[Your goal] Go through the data and copy each line where the string "next" appears.

Items from a dataset
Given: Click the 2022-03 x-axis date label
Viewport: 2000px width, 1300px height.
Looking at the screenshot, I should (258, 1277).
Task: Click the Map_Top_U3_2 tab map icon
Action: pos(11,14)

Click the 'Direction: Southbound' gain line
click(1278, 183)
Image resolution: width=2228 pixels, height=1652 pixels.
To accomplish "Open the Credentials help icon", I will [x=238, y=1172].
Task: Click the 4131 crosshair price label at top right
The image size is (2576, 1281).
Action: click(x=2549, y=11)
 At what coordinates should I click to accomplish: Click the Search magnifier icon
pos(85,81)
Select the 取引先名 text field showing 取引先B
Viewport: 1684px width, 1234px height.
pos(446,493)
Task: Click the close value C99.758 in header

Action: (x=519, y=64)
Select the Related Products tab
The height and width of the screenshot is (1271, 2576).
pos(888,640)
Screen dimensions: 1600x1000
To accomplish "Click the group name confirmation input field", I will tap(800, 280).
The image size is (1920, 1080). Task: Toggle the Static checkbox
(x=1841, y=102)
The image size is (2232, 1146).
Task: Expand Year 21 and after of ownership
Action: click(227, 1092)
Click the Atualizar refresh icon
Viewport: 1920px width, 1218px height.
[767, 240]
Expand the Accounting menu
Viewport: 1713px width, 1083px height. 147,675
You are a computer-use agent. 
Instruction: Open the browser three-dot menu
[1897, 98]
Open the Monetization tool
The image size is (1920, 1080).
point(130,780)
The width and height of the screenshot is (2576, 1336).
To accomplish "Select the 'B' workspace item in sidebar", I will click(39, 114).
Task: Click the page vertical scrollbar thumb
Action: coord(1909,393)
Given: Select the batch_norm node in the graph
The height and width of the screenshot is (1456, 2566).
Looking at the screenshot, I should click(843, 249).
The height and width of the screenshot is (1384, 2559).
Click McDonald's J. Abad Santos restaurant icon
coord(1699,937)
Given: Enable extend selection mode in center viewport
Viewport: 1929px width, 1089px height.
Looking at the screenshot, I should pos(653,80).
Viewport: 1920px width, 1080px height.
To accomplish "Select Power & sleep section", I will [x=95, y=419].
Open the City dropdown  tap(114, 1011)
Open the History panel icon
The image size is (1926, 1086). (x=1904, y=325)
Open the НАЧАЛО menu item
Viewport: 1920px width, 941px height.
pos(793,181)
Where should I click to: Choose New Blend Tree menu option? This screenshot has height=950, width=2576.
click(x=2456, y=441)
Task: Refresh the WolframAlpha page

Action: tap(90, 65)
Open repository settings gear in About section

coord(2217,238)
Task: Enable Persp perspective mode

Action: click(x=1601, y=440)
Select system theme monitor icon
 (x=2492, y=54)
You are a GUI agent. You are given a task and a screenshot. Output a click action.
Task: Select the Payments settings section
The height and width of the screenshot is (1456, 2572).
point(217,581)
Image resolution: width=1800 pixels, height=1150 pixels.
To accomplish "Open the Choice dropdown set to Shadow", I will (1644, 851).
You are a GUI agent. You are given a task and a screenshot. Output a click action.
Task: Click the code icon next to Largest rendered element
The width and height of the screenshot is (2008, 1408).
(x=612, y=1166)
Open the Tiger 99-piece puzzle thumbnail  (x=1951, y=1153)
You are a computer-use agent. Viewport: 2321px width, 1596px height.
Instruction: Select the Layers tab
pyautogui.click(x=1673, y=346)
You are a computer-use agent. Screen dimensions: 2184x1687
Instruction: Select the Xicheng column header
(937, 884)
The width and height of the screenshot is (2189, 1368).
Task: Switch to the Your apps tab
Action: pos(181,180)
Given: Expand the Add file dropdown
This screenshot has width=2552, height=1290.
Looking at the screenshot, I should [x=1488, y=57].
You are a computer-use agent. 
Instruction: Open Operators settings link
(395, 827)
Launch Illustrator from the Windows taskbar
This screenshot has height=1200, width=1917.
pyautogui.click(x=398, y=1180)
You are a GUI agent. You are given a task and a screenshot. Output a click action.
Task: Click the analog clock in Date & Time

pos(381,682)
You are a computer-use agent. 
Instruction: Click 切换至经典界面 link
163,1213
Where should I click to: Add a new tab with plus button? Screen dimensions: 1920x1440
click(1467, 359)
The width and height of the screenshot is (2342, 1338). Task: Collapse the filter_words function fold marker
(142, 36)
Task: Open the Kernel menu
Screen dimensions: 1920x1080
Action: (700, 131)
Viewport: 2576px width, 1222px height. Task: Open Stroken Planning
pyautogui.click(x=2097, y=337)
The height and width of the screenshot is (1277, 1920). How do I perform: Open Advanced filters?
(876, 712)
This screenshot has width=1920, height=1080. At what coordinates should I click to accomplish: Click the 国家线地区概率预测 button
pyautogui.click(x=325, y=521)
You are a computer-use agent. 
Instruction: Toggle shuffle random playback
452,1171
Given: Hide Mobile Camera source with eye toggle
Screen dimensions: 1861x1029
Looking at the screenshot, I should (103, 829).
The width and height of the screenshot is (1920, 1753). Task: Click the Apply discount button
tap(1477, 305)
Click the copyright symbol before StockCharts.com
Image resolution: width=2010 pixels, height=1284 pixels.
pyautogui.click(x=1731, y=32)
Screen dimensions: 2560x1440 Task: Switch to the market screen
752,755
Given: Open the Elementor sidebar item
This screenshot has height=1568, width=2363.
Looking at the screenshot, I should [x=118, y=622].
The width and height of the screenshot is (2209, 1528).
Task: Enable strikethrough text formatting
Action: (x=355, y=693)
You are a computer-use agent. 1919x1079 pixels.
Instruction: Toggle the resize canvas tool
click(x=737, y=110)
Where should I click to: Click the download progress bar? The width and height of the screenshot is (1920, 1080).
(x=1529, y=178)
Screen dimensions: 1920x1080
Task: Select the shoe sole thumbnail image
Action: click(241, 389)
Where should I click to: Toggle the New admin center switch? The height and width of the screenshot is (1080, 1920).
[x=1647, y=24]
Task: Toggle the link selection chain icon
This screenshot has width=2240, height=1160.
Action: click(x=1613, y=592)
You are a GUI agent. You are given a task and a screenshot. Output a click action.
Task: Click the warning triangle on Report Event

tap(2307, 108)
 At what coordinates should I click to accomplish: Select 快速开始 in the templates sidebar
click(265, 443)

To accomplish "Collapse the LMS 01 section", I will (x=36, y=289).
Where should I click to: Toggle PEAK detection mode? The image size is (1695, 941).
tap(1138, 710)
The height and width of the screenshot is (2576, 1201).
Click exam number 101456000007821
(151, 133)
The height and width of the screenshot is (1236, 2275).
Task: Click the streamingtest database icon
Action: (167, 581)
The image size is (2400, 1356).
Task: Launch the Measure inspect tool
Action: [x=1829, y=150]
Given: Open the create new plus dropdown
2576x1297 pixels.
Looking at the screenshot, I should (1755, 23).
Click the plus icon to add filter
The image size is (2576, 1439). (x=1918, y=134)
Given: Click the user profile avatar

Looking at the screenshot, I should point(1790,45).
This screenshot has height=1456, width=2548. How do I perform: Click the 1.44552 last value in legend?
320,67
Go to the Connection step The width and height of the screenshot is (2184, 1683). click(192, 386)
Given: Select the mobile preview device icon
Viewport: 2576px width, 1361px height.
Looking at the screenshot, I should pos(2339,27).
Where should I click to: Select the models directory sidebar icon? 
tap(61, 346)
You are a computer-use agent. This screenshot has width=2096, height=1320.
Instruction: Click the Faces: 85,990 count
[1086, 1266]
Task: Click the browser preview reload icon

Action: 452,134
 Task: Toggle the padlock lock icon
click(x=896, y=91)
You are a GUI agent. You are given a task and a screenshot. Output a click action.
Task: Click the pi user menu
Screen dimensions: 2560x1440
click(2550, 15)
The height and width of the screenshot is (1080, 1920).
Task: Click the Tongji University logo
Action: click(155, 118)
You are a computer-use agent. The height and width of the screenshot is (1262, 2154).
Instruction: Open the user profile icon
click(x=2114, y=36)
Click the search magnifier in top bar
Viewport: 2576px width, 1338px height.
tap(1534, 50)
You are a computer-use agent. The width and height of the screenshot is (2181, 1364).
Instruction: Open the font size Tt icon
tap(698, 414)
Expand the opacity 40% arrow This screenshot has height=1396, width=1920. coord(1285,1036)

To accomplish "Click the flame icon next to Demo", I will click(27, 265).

[Reply]
Task: Click the code icon next to Largest rendered element
To accomplish "Click the flame icon next to Demo", I will click(27, 265).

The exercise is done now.